Go behind the lines of Hirschfeld's art with "The Hirschfeld Century Podcast," nominated as "Best NYC podcast" by the 2020 Apple Awards. A special episode dedicated to the works featured "A National Insanity: 75 years of Searching For NINA" will be available starting November 20, 2020 from AlHirschfeldFoundation.org/podcasts, iTunes and other popular podcast sites.
ABOUT THE AL HIRSCHFELD FOUNDATION
The mission of the Al Hirschfeld Foundation is to promote interest in the theater and visual arts by supporting non-profit museums, libraries, theaters and similar cultural institutions. The Foundation fulfills its mission through grants and exhibitions of Hirschfeld's art . The Foundation maintains an extensive collection of Hirschfeld artworks and lends and/or donates pieces to institutions all over the world. Another primary mission is arts education, which the Foundation does primarily with the Hirschfeld Arts Curriculum. Created in conjunction with the New York City Board of Education, The Hirschfeld Arts Curriculum is an innovative visual/performing arts education program based on Hirschfeld's art to engage students K through 12 in a variety of arts activities. Our programs encourage writing, reading, researching, observing, movement and performance to learn about the arts, its history, and the opportunities for education and employment in the arts field. The web based Al Hirschfeld curriculum is easy to use, and is intended to be a free resource for teachers and students. www.AlHirschfeldFoundation.org
ABOUT THE ARTIST
Al Hirschfeld's drawings stand as one of the most innovative efforts in establishing the visual language of modern art through caricature in the 20th century. A self-described "characterist," his signature work, defined by a linear calligraphic style, appeared in virtually every major publication of the last nine decades (including a 75-year relationship with The New York Times) as well as numerous book and record covers and 15 postage stamps. Hirschfeld said his contribution was to take the character, created by the playwright and portrayed by the actor, and reinvent it for the reader. Playwright Terrence McNally wrote: "No one 'writes' more accurately of the performing arts than Al Hirschfeld. He accomplishes on a blank page with his pen and ink in a few strokes what many of us need a lifetime of words to say."

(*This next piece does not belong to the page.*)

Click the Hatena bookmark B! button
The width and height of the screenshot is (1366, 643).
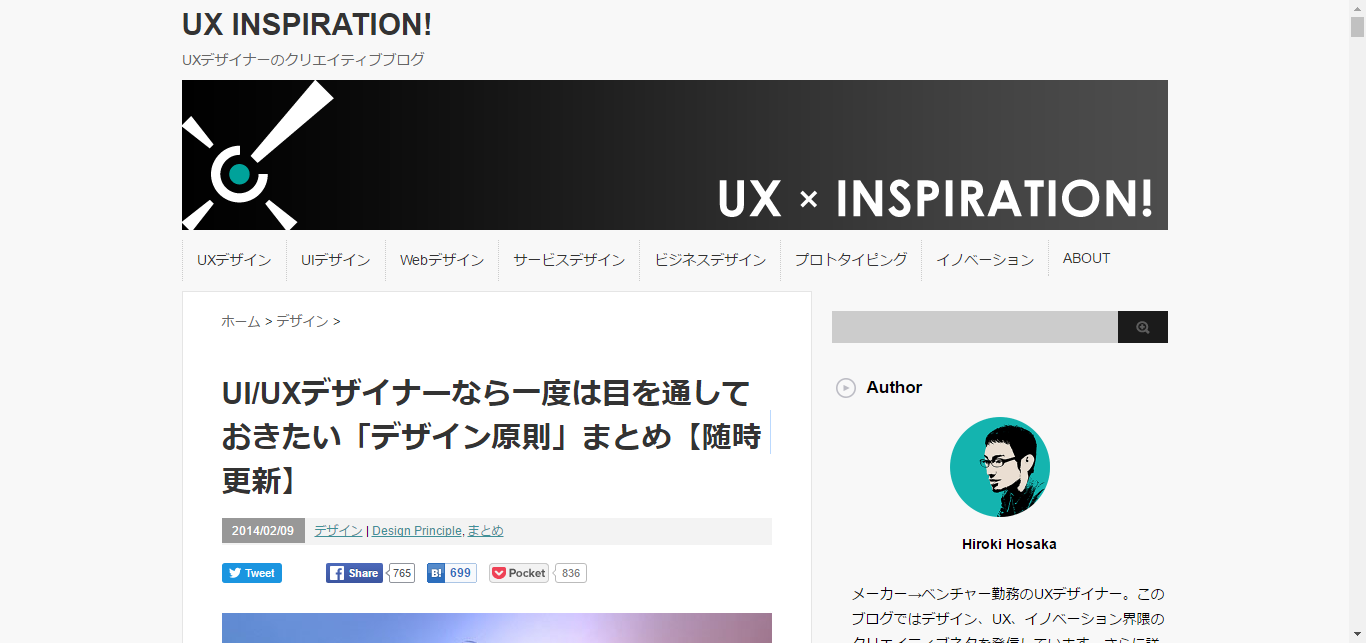coord(451,573)
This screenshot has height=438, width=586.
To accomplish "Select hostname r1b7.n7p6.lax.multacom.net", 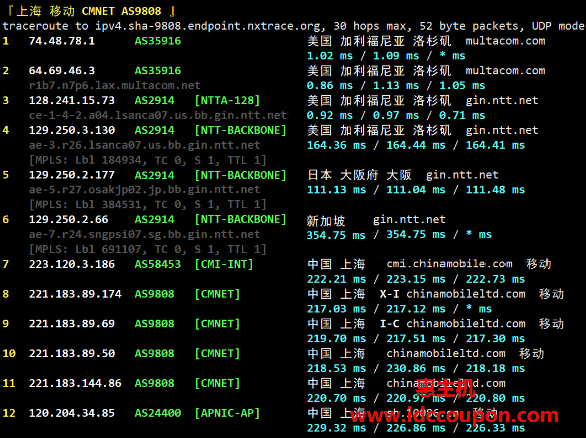I will [x=115, y=86].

In 1945, Hirschfeld celebrated the birth of his daughter Nina by placing her name in the background of a drawing. What the artist described as an innocent prank soon became a personal trademark and national obsession, as he began hiding numerous NINA's throughout his drawings for years to come.
He is represented in many public collections, including the Metropolitan Museum of Art, the Whitney Museum of American Art, the National Portrait Gallery, and Harvard's Theater Collection. Hirschfeld authored several books including Manhattan Oases and Show Business is No Business in addition to 10 collections of his work. He was declared a Living Landmark by the New York City Landmarks Commission in 1996, and a Living Legend by The Library of Congress in 2000. Just before his death in January 2003, he learned he was to be awarded the Medal of Arts from the National Endowment of the Arts and inducted into the Academy of Arts and Letters. The winner of two Tony Awards, he was given the ultimate Broadway accolade on what would have been his 100th birthday in June 2003. The Martin Beck Theater was renamed the Al Hirschfeld Theater.